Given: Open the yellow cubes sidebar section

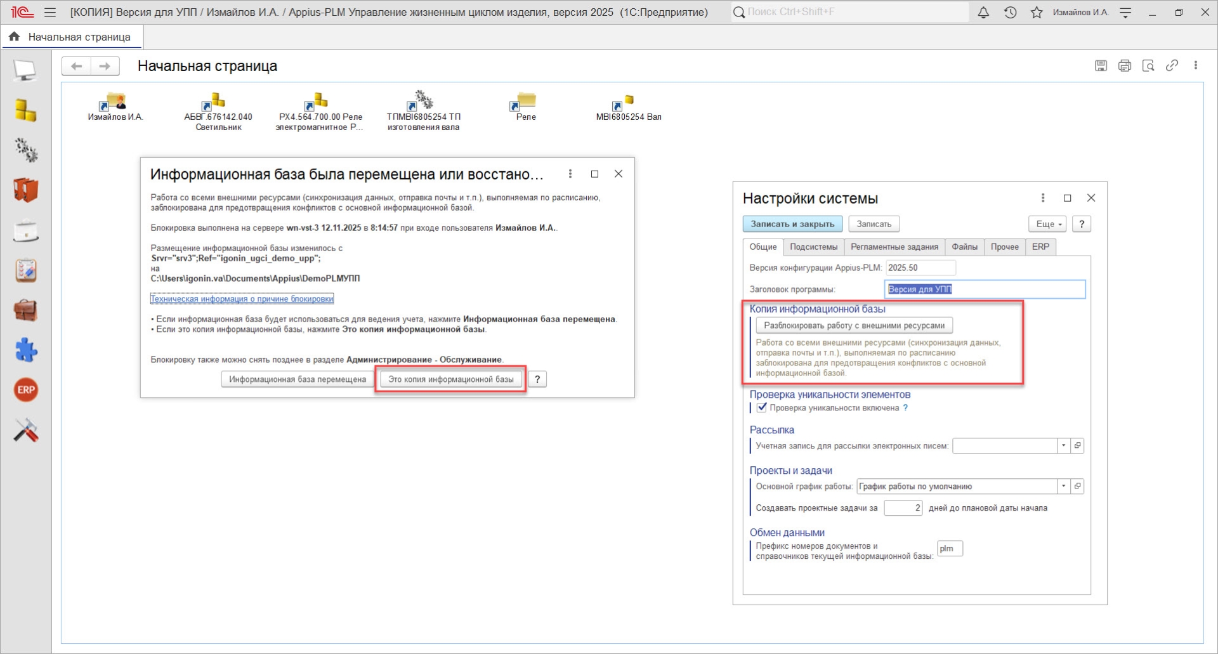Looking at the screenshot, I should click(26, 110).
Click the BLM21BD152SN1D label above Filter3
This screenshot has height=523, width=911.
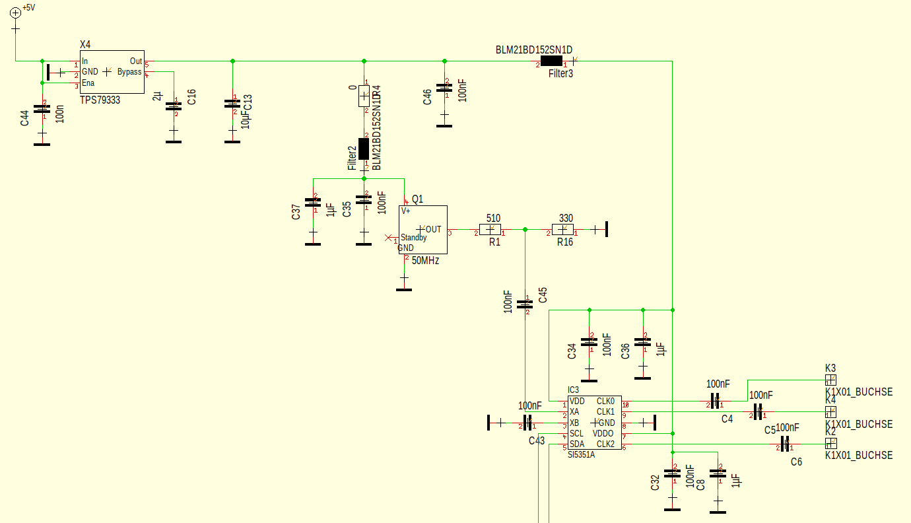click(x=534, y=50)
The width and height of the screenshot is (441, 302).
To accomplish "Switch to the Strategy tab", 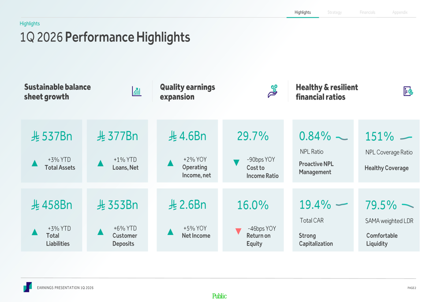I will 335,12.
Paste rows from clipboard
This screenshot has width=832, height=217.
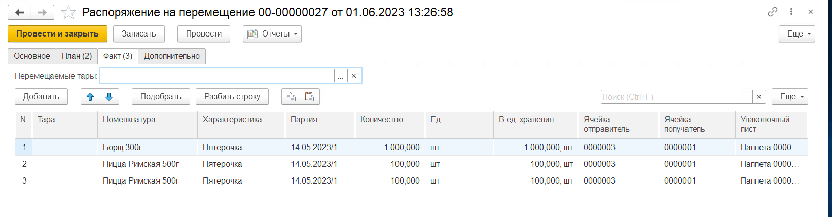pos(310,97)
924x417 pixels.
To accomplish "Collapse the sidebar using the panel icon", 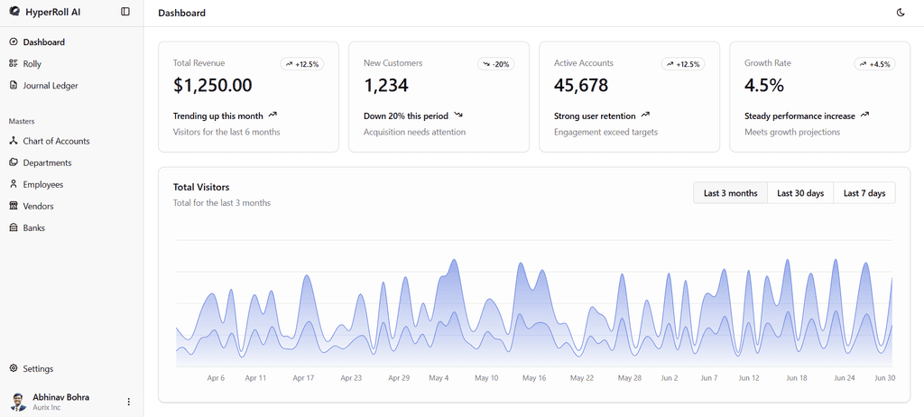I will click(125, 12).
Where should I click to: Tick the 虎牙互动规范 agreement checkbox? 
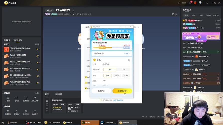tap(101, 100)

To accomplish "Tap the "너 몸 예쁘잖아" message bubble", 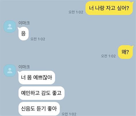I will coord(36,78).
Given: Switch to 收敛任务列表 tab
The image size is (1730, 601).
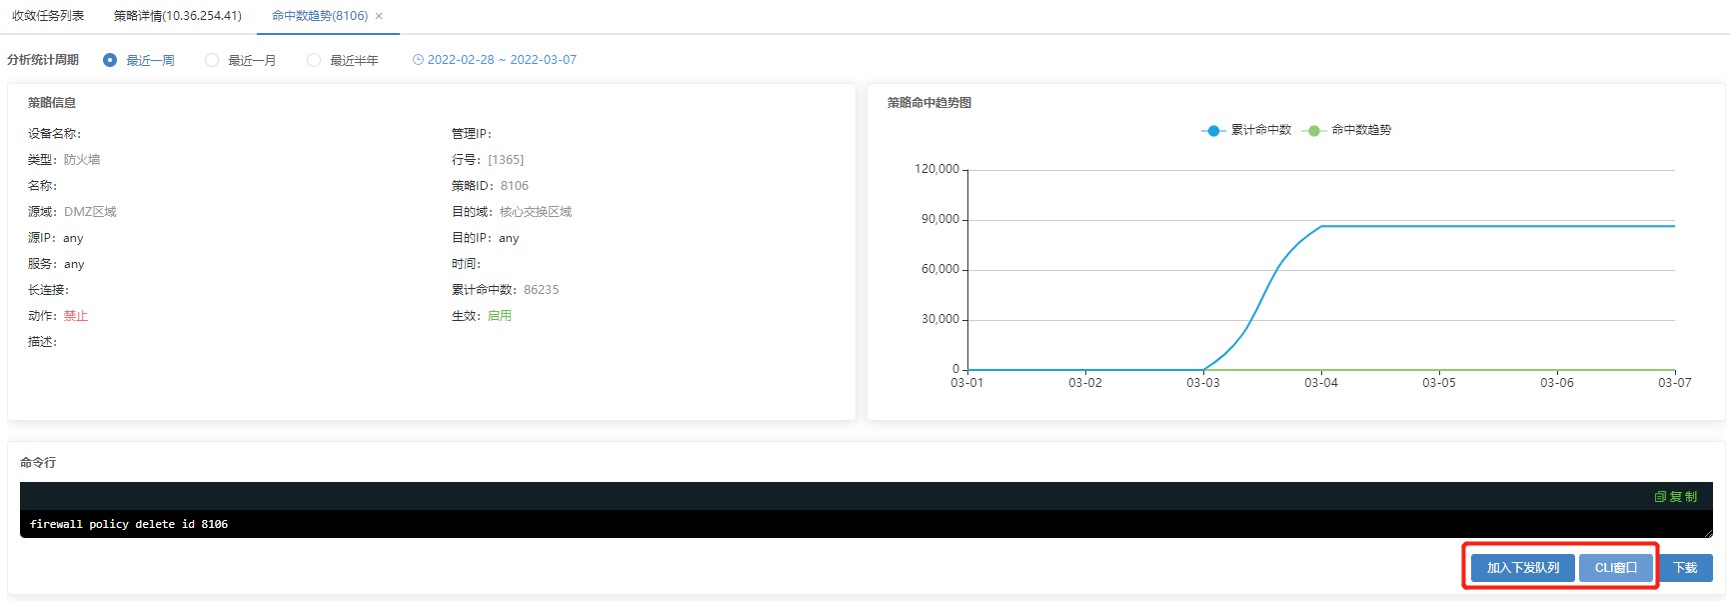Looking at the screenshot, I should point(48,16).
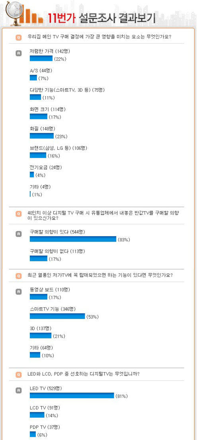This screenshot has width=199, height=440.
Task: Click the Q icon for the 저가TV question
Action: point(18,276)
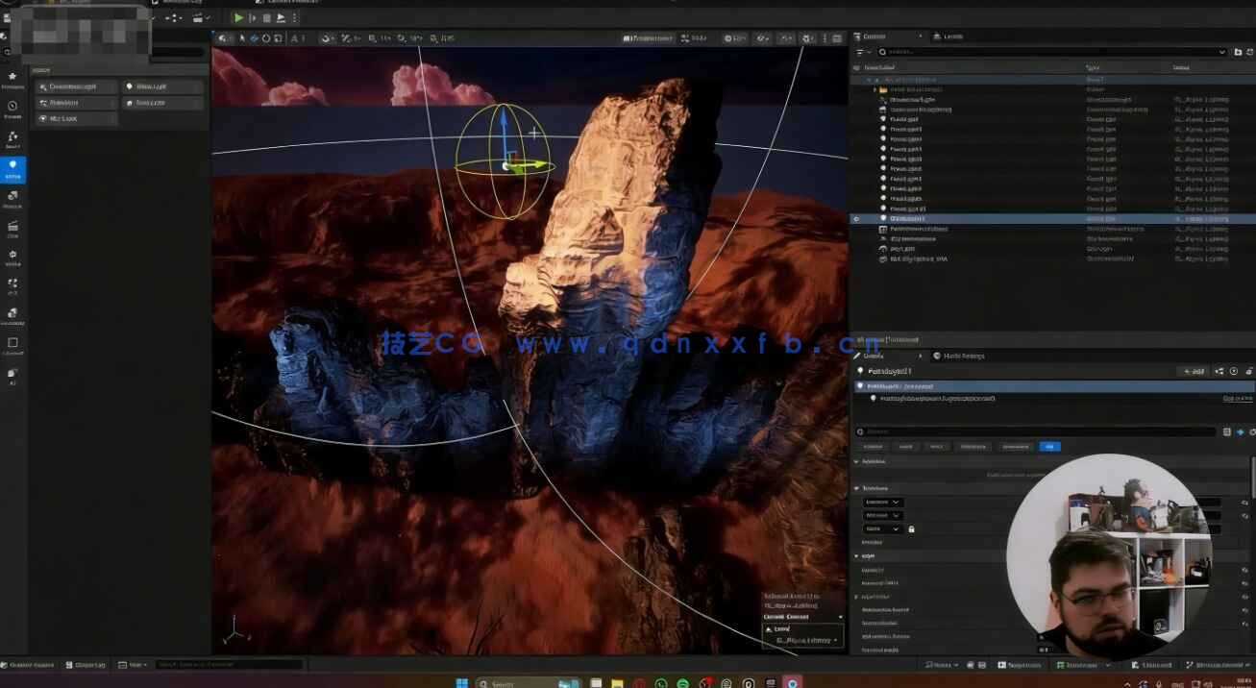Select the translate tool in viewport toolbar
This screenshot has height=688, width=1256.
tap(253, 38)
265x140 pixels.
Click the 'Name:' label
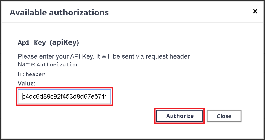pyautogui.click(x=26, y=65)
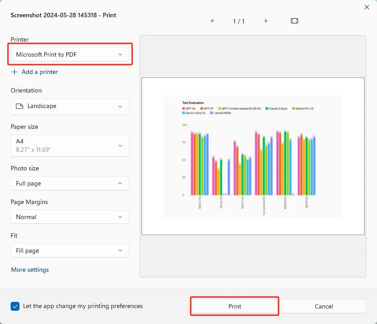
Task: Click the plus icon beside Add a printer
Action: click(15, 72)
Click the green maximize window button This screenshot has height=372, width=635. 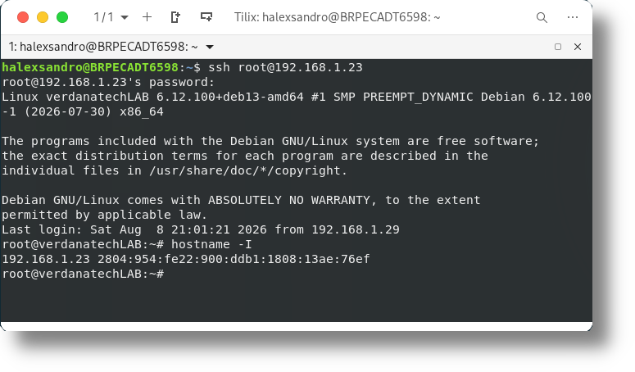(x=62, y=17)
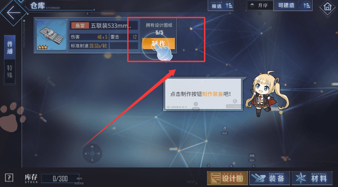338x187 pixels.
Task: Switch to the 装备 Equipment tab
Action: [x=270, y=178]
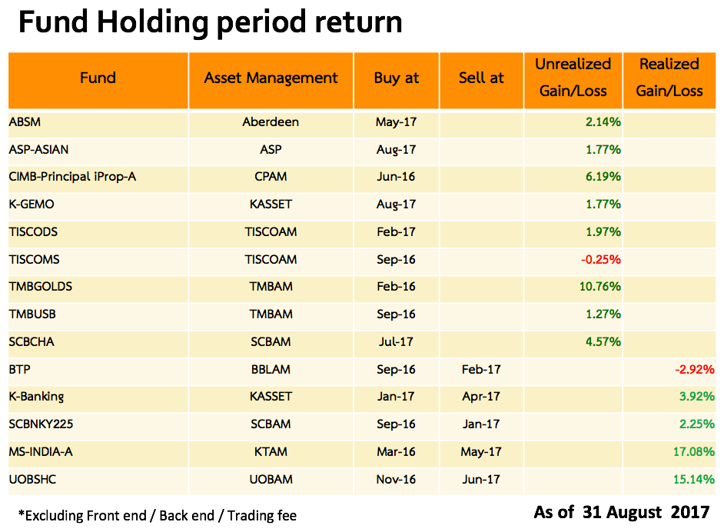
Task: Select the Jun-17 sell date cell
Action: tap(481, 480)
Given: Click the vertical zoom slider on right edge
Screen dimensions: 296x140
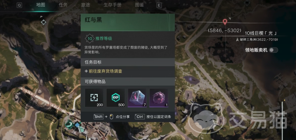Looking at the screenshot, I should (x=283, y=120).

====

BRIEF: Copy exactly, please, the lines that run from the line holding "Given: Click the" through the closing line of the material above, omitting every picture.

RESULT:
Given: Click the vertical zoom slider on right edge
Screen dimensions: 296x140
Looking at the screenshot, I should (x=283, y=120).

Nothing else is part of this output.